:: Provided records ::

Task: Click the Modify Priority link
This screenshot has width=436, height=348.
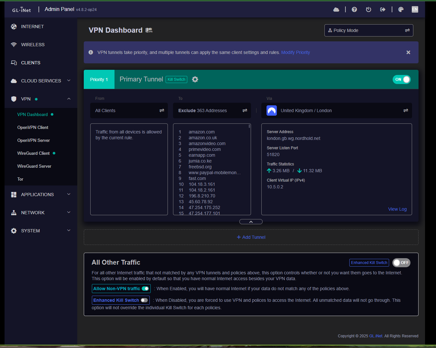Action: 295,52
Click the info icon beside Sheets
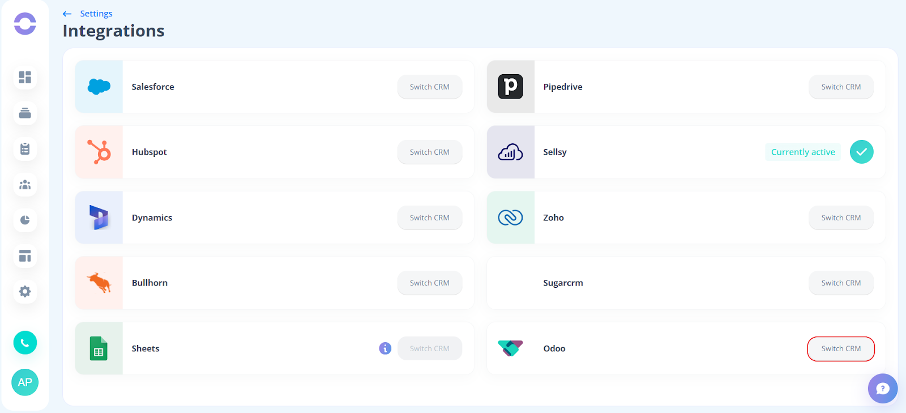Screen dimensions: 906x413 (385, 348)
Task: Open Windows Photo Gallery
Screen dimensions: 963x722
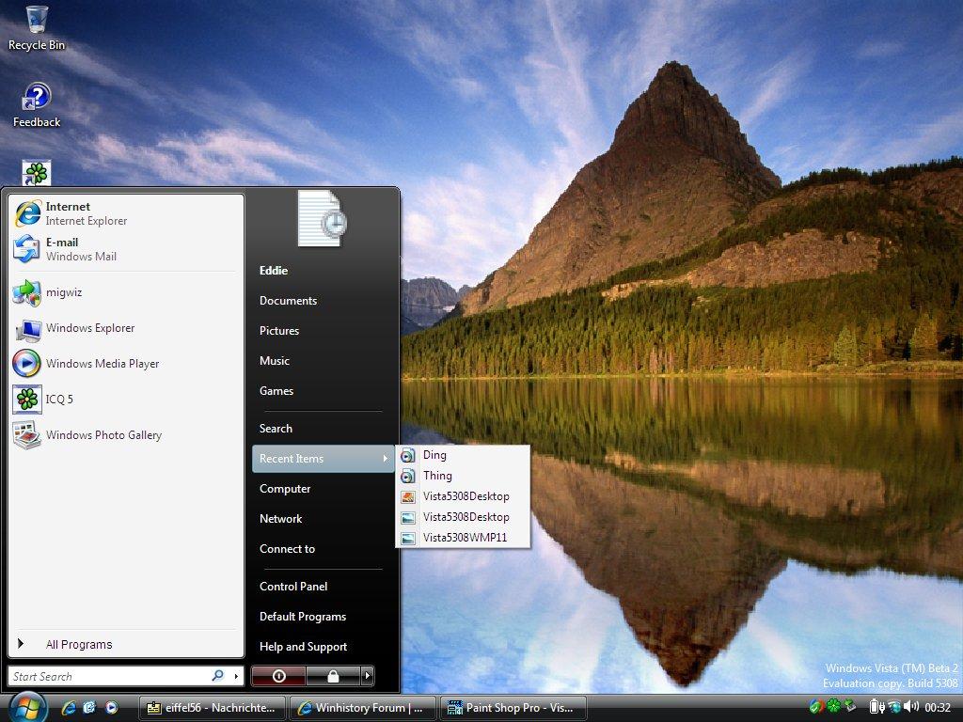Action: (x=103, y=435)
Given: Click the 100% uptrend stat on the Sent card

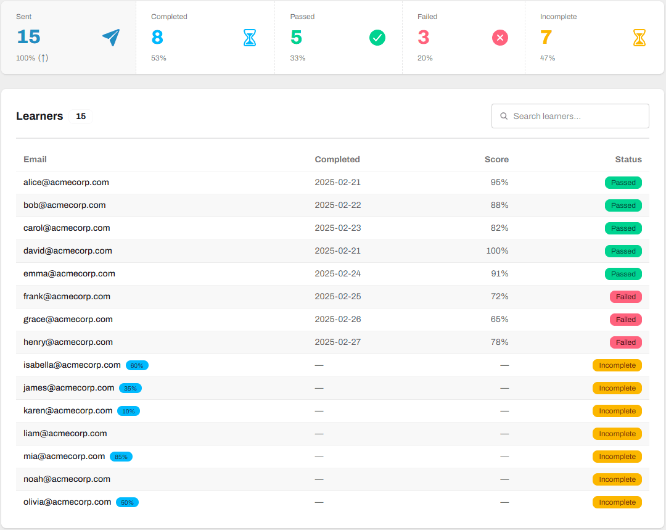Looking at the screenshot, I should [x=31, y=57].
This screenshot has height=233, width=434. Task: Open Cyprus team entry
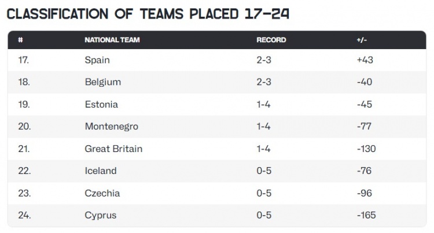(x=101, y=215)
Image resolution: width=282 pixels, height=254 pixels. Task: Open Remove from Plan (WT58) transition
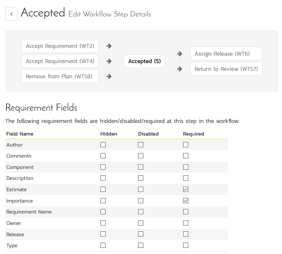click(x=60, y=76)
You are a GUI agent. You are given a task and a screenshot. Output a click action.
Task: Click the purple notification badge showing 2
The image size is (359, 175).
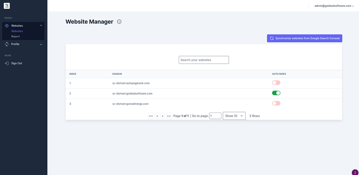[355, 172]
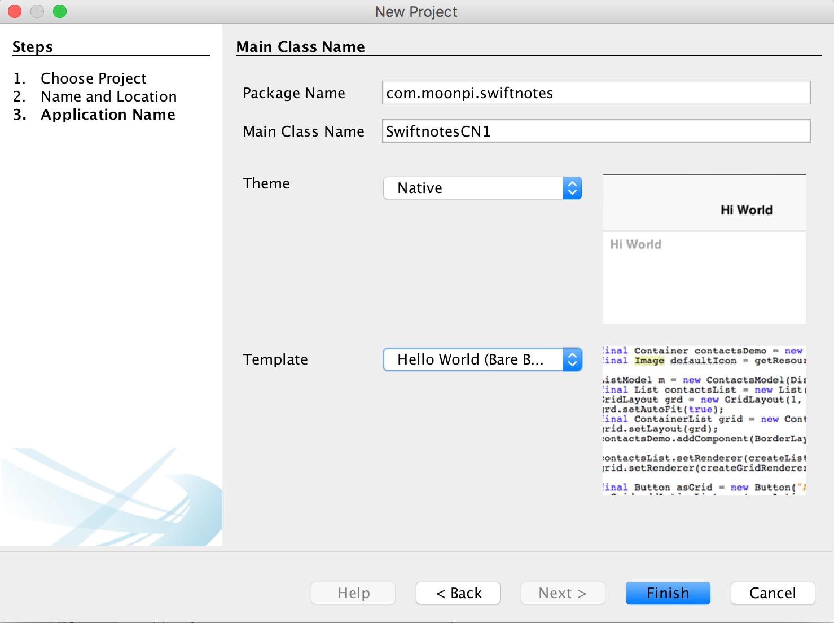834x623 pixels.
Task: Click the Theme dropdown's blue arrow control
Action: pos(572,188)
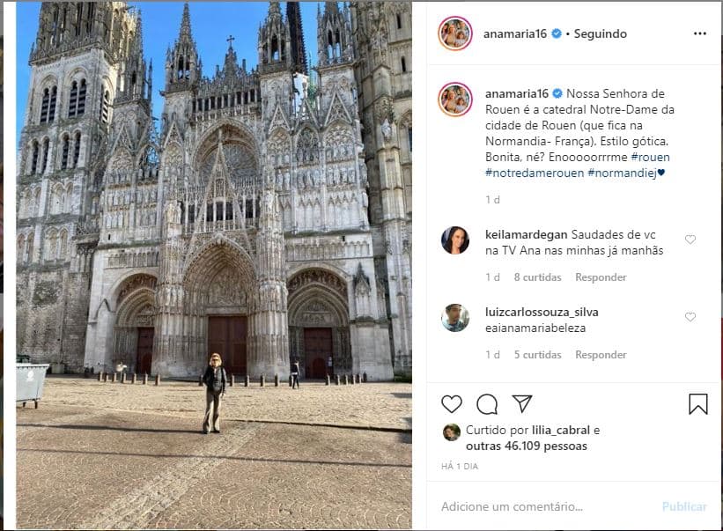Viewport: 723px width, 531px height.
Task: Open anamaria16 avatar in post header
Action: point(455,33)
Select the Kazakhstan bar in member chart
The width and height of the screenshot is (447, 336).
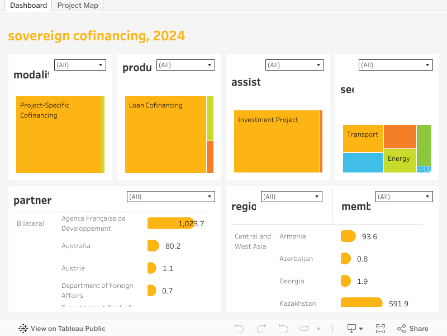(361, 303)
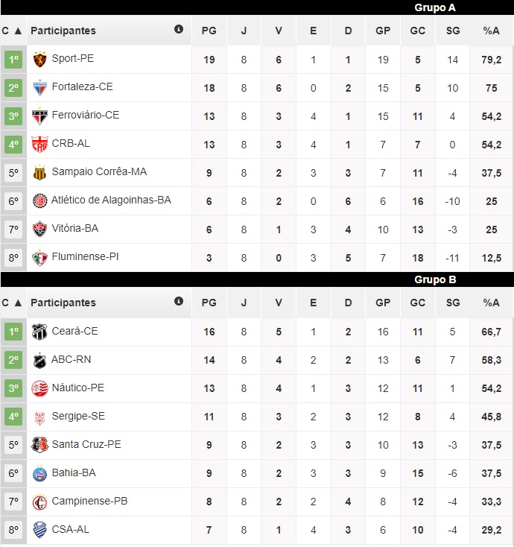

:::

* **Work task**
Look above for the line containing "Click the info icon beside Sheets", then copy exactly from it through the line containing "Select the Kazakhstan bar in member chart", keeping both and leaving out pictures. Add nothing else.

* **Exercise solution**
Click the info icon beside Sheets
Screen dimensions: 906x413 (385, 348)
Task: Open Windows Photo Gallery
Screen dimensions: 963x722
Action: (x=103, y=435)
Given: Click the 100% uptrend stat on the Sent card

Looking at the screenshot, I should [x=31, y=57].
This screenshot has height=233, width=434. Task: Open Cyprus team entry
(x=101, y=215)
Image resolution: width=282 pixels, height=254 pixels. Task: Open Remove from Plan (WT58) transition
click(x=60, y=76)
You are a GUI agent. You are given a task and a screenshot. Output a click action.
Task: Click the purple notification badge showing 2
The image size is (359, 175).
[355, 172]
834x623 pixels.
Task: Click the Theme dropdown's blue arrow control
Action: pos(572,188)
Viewport: 723px width, 531px height.
Task: Open anamaria16 avatar in post header
Action: point(455,33)
Select the Kazakhstan bar in member chart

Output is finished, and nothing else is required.